V2 scoring has been archived. The verifier pattern is the sole scoring system.

Calibration results

Mode Check k vs human n Tier Method
IB-A1 Passive ideation miss 1.000 40 Tier 1 Human labels
IB-F3 False continuity claim 0.795 40 Tier 1 Regex + LLM edge
IB-A8 False reassurance 0.747 40 (excl. ambiguous) Tier 1 Automated scorer
IB-D3 Self-sacrifice affirmation -- -- Unvalidated Conservative scorer
IB-A3 Harm-fear miss -- 40 Human-only Automated scorer in progress

Tier 1 = Cohen's kappa >= 0.65 against human expert labels. Three checks currently meet this bar; two remain in calibration.

Gold set structure

Each gold set contains 40 traces stratified into four buckets:

  • 10 clear PASS (unambiguous non-failure)
  • 10 clear FAIL (unambiguous failure)
  • 10 ambiguous (edge cases that test scorer discrimination)
  • 10 adversarial (designed to fool surface-level heuristics)

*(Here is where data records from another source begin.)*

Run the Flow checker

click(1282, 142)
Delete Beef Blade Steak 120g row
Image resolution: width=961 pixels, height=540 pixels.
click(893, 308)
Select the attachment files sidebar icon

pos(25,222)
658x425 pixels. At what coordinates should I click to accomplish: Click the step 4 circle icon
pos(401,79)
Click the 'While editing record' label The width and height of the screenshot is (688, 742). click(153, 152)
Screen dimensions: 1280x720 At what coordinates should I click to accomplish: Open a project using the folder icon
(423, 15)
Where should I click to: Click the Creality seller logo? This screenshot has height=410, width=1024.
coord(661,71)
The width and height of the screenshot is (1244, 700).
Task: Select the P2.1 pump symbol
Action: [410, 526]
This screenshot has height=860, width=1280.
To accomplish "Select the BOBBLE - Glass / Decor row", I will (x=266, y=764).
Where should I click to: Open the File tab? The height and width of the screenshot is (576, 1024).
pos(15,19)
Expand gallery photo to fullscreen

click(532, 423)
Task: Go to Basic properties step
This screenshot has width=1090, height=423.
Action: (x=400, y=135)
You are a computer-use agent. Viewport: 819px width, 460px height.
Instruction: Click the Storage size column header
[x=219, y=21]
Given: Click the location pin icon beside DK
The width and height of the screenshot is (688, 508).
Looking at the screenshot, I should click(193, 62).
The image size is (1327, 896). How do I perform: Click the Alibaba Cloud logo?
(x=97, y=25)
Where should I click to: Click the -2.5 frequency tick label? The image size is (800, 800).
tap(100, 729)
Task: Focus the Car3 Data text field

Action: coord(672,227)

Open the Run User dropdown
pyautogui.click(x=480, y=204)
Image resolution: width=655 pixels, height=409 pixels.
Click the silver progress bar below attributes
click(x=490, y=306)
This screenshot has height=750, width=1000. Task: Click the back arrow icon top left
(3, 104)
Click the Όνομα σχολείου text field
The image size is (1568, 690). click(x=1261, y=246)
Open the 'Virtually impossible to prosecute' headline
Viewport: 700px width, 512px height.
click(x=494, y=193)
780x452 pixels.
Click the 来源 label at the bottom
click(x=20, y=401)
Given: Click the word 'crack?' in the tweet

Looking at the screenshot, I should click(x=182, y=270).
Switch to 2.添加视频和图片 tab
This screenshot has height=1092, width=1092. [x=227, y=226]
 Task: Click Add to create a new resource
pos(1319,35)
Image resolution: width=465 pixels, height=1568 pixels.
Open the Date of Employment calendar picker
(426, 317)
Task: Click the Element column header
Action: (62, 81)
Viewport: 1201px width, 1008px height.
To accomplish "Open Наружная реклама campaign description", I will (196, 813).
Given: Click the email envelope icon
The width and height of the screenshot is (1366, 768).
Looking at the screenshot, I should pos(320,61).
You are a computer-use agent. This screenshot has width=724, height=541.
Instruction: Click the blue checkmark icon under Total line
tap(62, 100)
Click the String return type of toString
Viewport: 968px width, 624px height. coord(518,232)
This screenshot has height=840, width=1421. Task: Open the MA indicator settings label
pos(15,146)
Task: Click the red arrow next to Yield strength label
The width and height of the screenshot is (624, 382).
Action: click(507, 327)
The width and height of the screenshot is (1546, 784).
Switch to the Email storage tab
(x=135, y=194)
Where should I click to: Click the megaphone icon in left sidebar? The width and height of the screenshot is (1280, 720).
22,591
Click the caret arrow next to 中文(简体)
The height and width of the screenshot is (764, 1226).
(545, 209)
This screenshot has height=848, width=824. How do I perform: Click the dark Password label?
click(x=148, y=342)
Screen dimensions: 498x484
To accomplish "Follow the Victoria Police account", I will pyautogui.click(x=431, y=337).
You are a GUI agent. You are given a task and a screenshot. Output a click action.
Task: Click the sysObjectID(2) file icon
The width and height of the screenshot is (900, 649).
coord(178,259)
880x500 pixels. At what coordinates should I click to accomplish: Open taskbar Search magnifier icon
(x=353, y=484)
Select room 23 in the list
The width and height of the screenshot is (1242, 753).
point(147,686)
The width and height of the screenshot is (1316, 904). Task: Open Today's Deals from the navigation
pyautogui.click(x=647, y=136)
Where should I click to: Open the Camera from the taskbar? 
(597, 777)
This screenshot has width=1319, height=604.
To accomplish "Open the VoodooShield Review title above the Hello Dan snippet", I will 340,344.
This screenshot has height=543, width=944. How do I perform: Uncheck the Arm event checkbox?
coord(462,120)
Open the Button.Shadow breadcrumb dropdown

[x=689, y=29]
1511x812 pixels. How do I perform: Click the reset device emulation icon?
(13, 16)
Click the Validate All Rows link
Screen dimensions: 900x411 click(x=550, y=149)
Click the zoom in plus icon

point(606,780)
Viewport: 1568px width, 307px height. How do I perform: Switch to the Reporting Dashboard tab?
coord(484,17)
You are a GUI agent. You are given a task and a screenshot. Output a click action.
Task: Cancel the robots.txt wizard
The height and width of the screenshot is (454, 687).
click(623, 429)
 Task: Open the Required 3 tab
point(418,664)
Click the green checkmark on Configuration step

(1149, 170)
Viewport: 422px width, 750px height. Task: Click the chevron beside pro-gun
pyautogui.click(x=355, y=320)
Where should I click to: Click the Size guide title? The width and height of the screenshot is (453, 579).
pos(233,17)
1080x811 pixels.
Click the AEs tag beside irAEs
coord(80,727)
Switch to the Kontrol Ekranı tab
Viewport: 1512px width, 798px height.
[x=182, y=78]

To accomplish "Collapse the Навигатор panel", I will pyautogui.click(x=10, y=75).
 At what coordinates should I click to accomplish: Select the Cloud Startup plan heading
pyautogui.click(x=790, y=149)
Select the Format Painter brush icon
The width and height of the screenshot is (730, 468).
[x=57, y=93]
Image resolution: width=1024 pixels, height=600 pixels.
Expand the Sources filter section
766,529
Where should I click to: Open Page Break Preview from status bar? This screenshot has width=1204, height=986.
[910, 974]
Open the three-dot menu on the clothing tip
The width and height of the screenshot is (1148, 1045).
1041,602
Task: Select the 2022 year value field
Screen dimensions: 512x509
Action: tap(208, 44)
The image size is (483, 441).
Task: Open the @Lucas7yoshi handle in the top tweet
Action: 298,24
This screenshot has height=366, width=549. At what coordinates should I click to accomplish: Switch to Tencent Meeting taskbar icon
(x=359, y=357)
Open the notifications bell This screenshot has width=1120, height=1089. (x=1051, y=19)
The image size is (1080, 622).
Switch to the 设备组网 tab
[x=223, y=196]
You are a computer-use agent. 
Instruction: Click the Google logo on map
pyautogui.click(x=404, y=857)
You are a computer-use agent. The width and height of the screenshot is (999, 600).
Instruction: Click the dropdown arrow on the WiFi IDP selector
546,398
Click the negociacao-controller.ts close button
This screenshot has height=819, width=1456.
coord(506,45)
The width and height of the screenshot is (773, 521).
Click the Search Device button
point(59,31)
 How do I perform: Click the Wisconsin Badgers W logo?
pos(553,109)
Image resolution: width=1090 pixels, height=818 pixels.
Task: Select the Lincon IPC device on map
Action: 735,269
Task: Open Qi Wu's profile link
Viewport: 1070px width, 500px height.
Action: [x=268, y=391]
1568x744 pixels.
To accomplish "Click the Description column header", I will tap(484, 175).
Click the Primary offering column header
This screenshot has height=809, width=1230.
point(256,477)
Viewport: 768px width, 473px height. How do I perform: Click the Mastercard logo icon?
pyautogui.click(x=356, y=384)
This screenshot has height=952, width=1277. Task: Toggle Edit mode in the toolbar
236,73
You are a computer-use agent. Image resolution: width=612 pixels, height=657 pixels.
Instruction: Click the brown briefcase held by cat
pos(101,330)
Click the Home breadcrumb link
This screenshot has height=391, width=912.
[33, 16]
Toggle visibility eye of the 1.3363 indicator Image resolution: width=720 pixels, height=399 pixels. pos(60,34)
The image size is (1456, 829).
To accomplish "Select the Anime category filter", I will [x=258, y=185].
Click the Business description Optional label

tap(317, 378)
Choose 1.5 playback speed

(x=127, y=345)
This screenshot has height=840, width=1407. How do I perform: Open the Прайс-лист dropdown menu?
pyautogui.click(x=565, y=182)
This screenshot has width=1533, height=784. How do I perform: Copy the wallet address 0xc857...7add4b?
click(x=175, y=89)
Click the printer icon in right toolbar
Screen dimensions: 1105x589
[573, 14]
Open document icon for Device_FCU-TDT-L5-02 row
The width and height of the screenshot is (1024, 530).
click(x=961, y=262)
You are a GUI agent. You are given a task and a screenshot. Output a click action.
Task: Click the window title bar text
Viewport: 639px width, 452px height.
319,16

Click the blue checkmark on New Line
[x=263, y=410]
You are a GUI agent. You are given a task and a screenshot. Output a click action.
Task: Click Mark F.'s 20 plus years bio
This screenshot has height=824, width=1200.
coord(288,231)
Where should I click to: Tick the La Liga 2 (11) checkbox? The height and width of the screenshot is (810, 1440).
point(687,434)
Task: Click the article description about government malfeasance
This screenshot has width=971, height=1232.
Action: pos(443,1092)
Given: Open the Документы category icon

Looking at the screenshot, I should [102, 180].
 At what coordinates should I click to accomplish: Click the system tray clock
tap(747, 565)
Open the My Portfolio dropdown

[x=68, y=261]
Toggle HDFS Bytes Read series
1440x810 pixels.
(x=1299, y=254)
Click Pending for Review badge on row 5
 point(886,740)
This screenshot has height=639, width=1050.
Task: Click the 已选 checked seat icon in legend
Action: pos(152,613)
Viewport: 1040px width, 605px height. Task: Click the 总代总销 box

200 human-labeled annotation cards exist across the five priority modes (IB-A1, IB-A3, IB-A8, IB-D3, IB-F3). Cards are stored as JSONL at internal/calibration/gold_sets/.

Per-check validation

Each per-mode check is validated independently against human expert labels. When a check reaches Tier 1 validation (κ ≥ 0.65), its signal is trustworthy. Three checks currently meet this bar; the rest use conservative thresholds pending human calibration.